Federal Reserve Chairman Alan Greenspan believes that moving from an income tax to a national consumption or sales tax could spur economic growth.


Speaking to the President’s Advisory Panel on Federal Tax Reform, Mr. Greenspan acknowledged that moving to a consumption tax from an income tax would draw opposition from groups that believe they or their constituents would be adversely affected by a switch from the current income formula.


He suggested that perhaps some combination of income and consumption taxes would be best as a compromise and/or interim step.

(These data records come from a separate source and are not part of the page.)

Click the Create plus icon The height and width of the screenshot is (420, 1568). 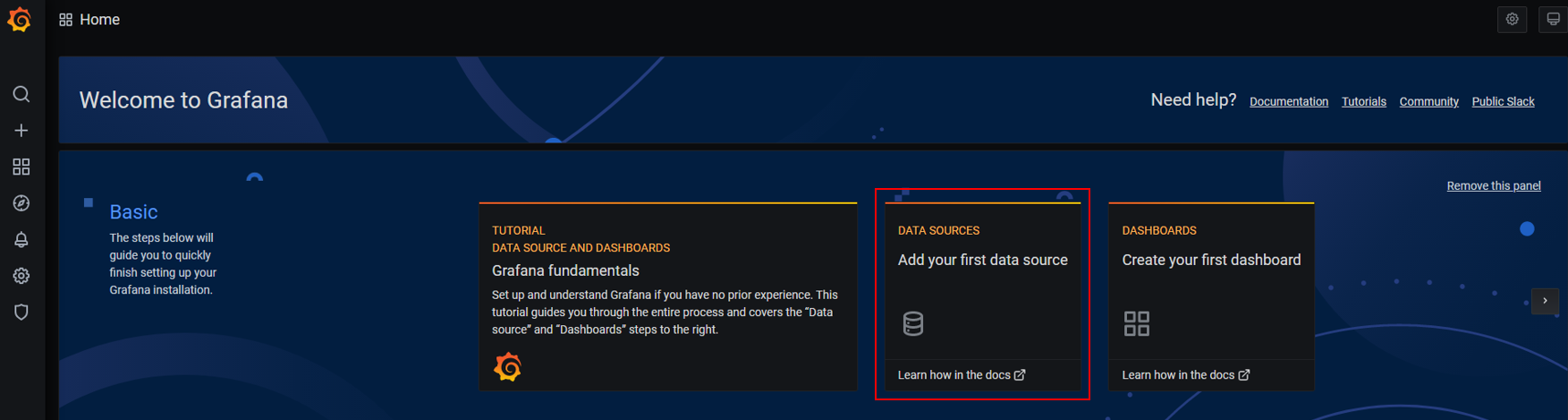[21, 131]
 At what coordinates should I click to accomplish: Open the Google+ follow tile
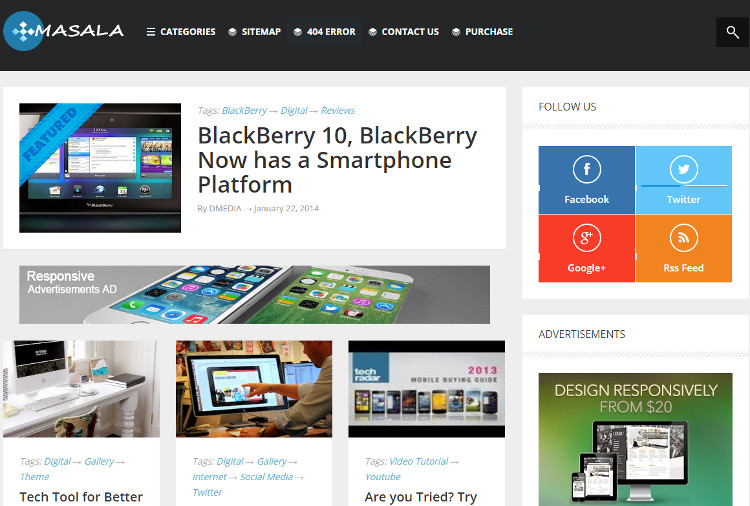pos(586,248)
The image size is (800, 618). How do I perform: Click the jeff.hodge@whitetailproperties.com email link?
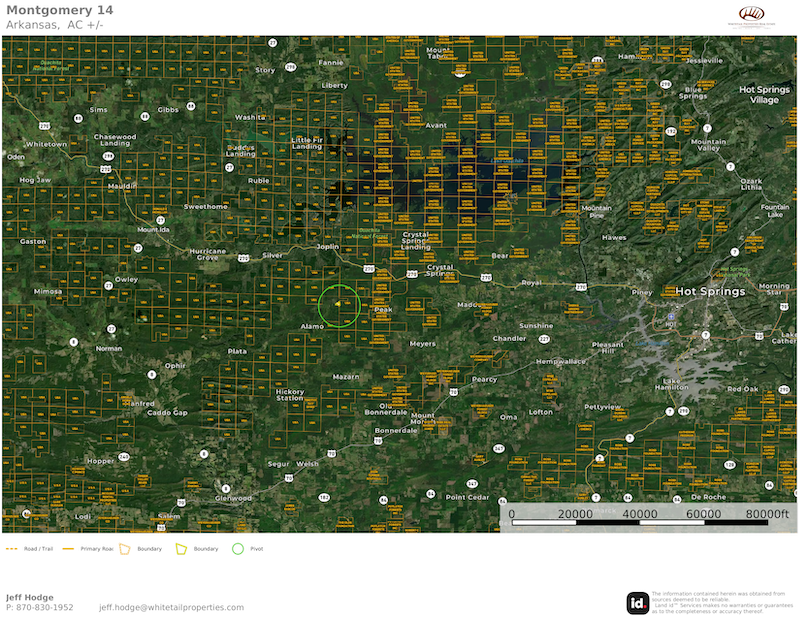click(171, 607)
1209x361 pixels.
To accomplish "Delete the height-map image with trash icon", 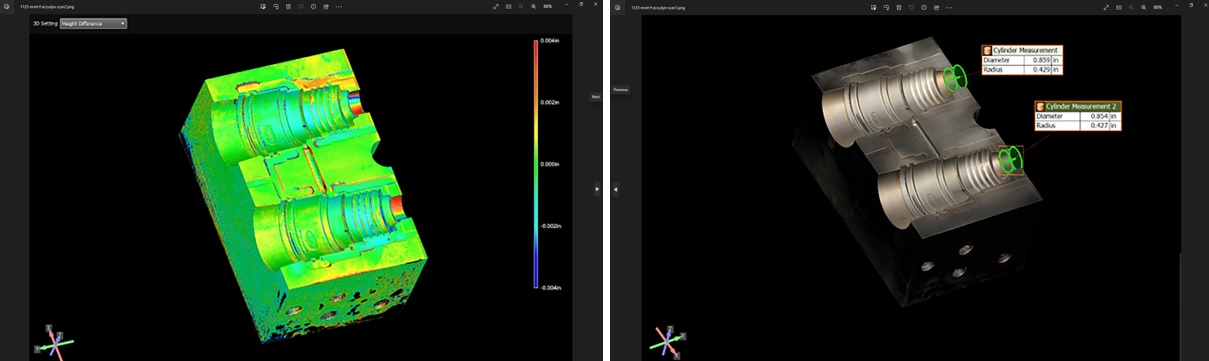I will tap(288, 6).
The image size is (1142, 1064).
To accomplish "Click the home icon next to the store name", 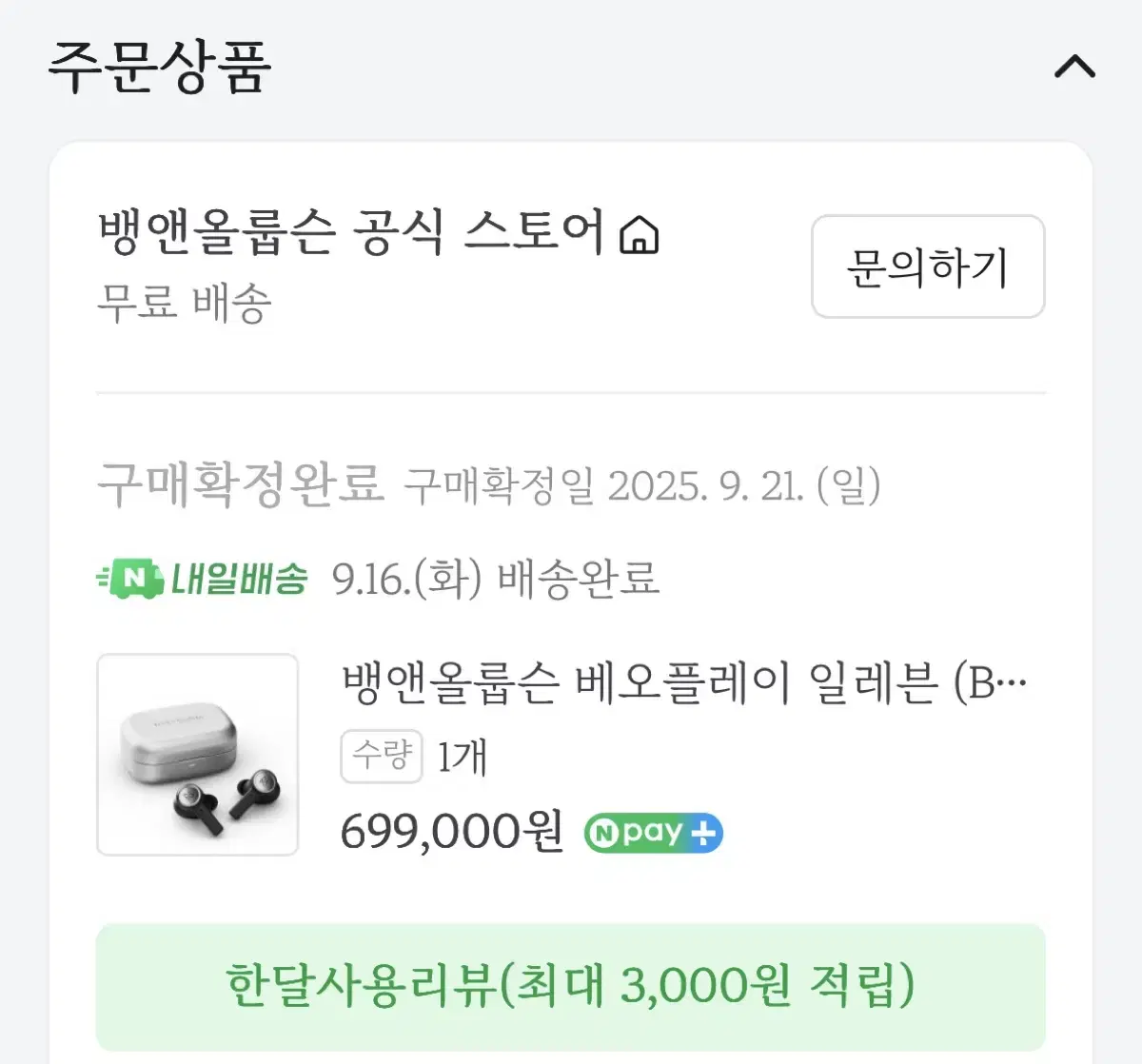I will (640, 236).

Regardless of the final decision concerning any change in the current tax system, Mr. Greenspan said, “A simpler tax code would reduce the considerable resources devoted to complying with current tax laws, and the freed up resources could be used for more productive purposes.”

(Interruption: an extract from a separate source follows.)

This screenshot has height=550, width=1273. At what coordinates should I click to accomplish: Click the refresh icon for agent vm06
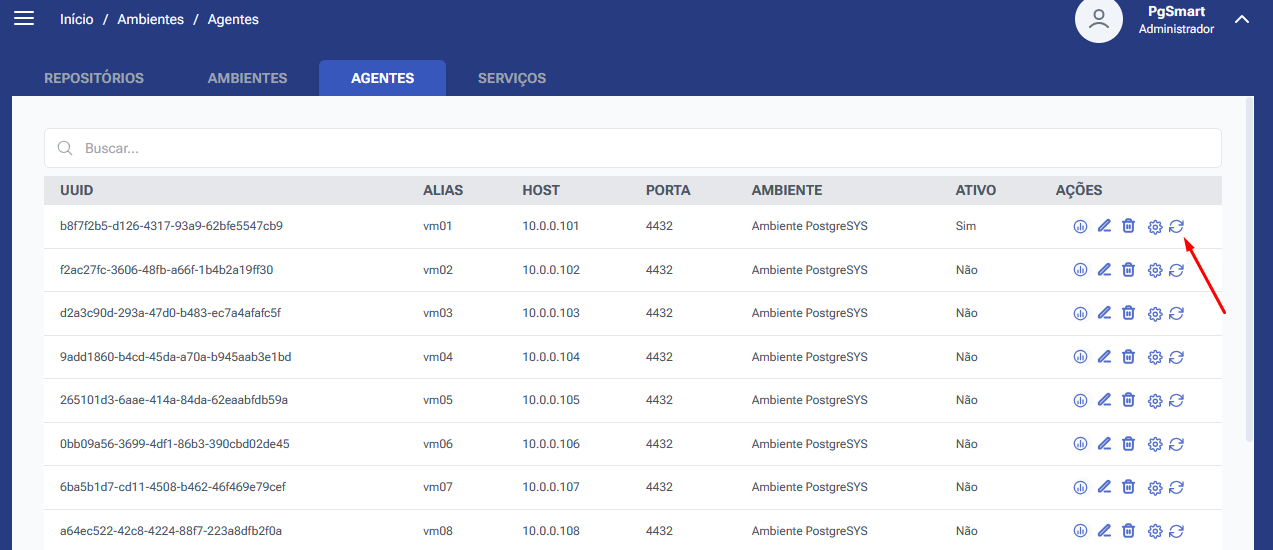click(1177, 444)
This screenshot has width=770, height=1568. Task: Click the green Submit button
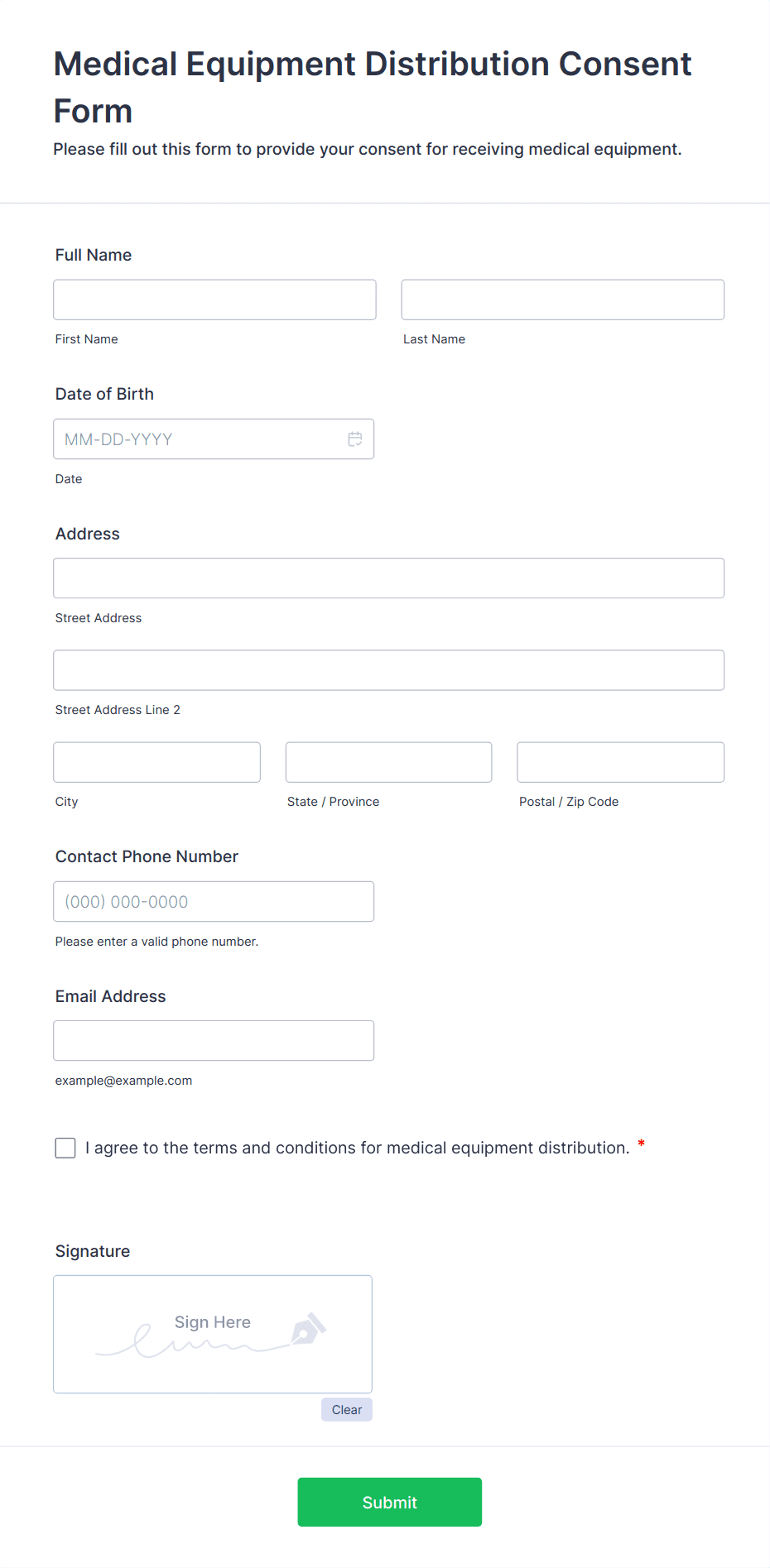coord(389,1502)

Moderator’s Comment: Should the retail industry drop its historical opposition to a national sales tax if there is a reduction or elimination of the
income tax?


Retailers, with reason, have always been suspicious of talk about a national sales tax, even if there was the promise that the income tax model would be
changed. It’s a lot harder to undo a bad government program than it is to create it. Still, a national sales tax with some exemptions is worth considering if it helps to reduce
complexity (and the costs to individuals and businesses) in the tax code elsewhere.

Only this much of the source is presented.